● Task brief
Report every line below that carries the word "size".
-- Material to process follows --
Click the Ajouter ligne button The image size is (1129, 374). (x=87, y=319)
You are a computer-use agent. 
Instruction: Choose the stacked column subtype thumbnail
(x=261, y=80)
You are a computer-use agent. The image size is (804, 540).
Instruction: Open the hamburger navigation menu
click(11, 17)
-- Material to process concluded --
-- Material to process follows --
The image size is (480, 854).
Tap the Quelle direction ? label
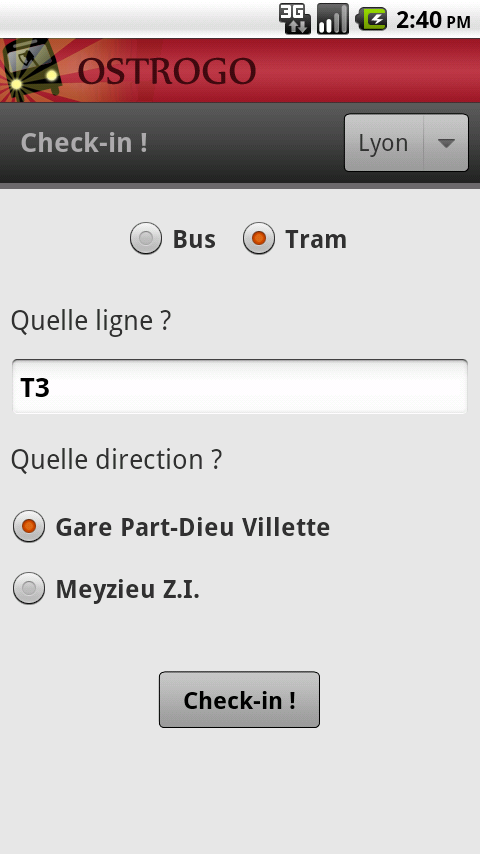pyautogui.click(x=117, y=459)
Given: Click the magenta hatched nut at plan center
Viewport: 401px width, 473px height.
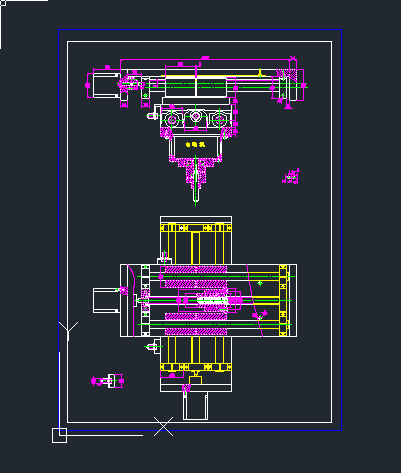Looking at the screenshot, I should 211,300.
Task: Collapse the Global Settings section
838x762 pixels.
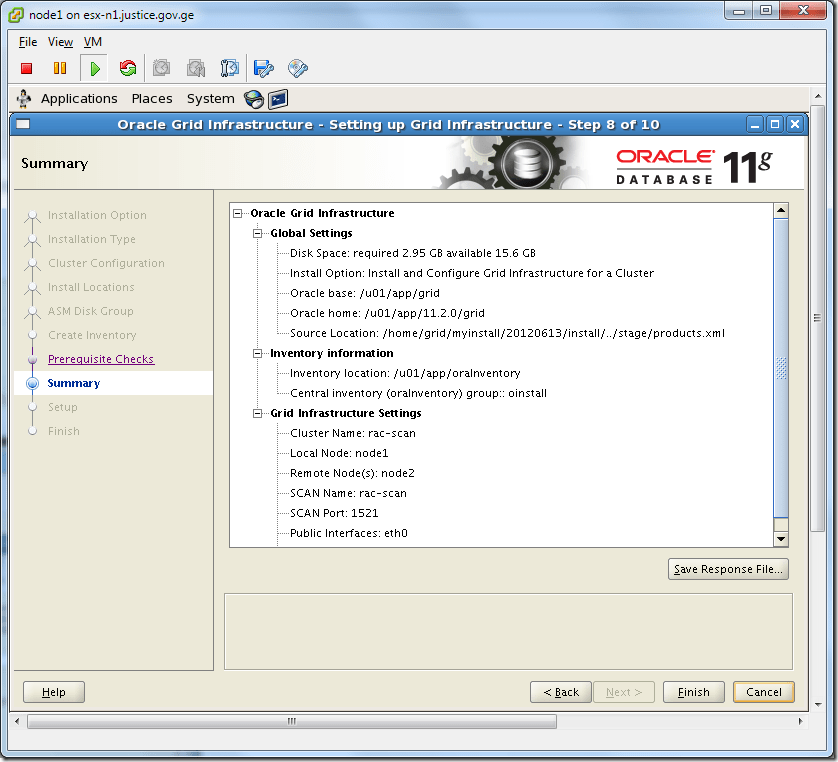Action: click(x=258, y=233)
-- Material to process concluded --
● Output for this exercise
Click the Ajouter ligne button The image size is (1129, 374). (x=87, y=319)
You are a computer-use agent. The image size is (804, 540).
The image size is (480, 854).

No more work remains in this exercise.